The Yangs have an affinity with the Chengyang Bridge. Yang Siyu’s grandfather, Yang Tangfu, liquidated most of his assets, including farmland, to help fund its construction.

Bridges have a special significance for residents in Sanjiang County. Local Dong residents believe that a bridge spans the river separating the temporal and nether worlds, and that contributing to bridge building brings rewards in the afterlife and blessings on offspring. This explains why the small county of Sanjiang is strewn with more than 100 bridges, and why bridge building shows no abatement.

This ancient belief turned out to be true for Yang Tangfu. The sole male heir in his family after three generations, he did not himself have a child until many years after marrying. His first son Yang Shanren was born soon after the Chengyang Bridge was completed, and his brood steadily expanded in tandem with his funding of more bridges. Yang Shanren later had five sons, two daughters and a dozen grandchildren. Of the five that inherited the family bridge building business, Yang Siyu is the most adept.

“My father felt a strong bond with the Chengyang Bridge, and would shed tears on every visit, so I refurbish it every 10 years. When the 1993 repair project ran out of government funding, I covered the shortfall by selling half of the tiles on my roof. A tarpaulin covered my home for more than a year after,” Yang Siyu recalled.

The bridge building passion has been ingrained in Dong life for millennia. The wooden structure spanning every river in their environs represents a celebration of their faith and a monument to their charitable spirit.

Mini-masterpiece

When Hong Kong was returned to China in 1997, Guangxi Zhuang Autonomous Region decided to present a mini replica of the Chengyang Bridge as a gift to the government of Hong Kong Special Administrative Region. On hearing the news, Yang Siyu applied to the relevant government department, telling them he was willing to carry out this task for free. Yang’s application was accepted barely one month before the delivery date. To win this race against time Yang mobilized his whole family, including Yang’s 75-year-old father Yang Shanren, and his teenage children. After three weeks of working day and night, stopping only for the occasional bite to eat, the Yangs came up with an exact replica of the Chengyang Bridge.
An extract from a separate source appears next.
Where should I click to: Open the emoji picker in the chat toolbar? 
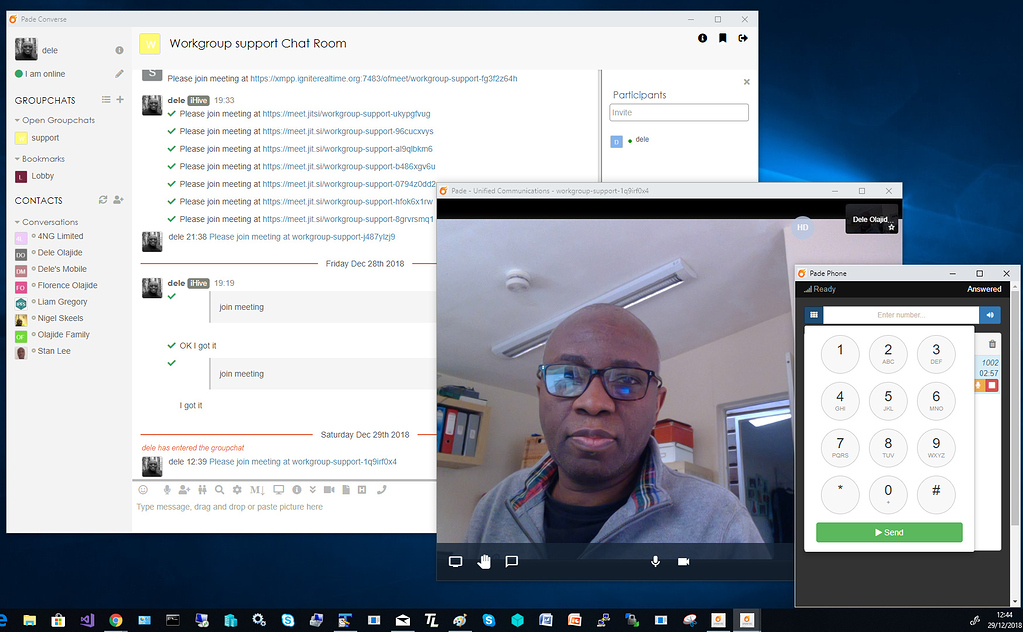point(143,490)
Like the original, it consists of more than 9,800 parts, the longest 2.5 meters and the shortest just a few millimeters long, connected, according to tradition, solely by tenon and mortise joints. More than 100,000 millet-sized hand-carved tiles shingle its roof.

After undergoing a close scrutiny, Yang’s work achieved the highest score of all other submissions. It was then shipped to Hong Kong for an exhibition, where local architects marveled at its complexity and delicacy. One journeyed to Yang Siyu’s home to consult him on Dong architectural culture.

Yang now mentors more than 100 apprentices including his two sons. Although committed to handing down this archaic ethnic craft, he has another plan in mind for the future. An aficionado of the Dong Grand Song – unaccompanied folk acapella singing – he hopes to establish a troupe and build a theater by Chengyang Bridge with a stage on the first floor and a restaurant serving Dong food on the second. As Yang Siyu said,“It will also offer local villagers a venue to meet and enjoy theatrical entertainment.”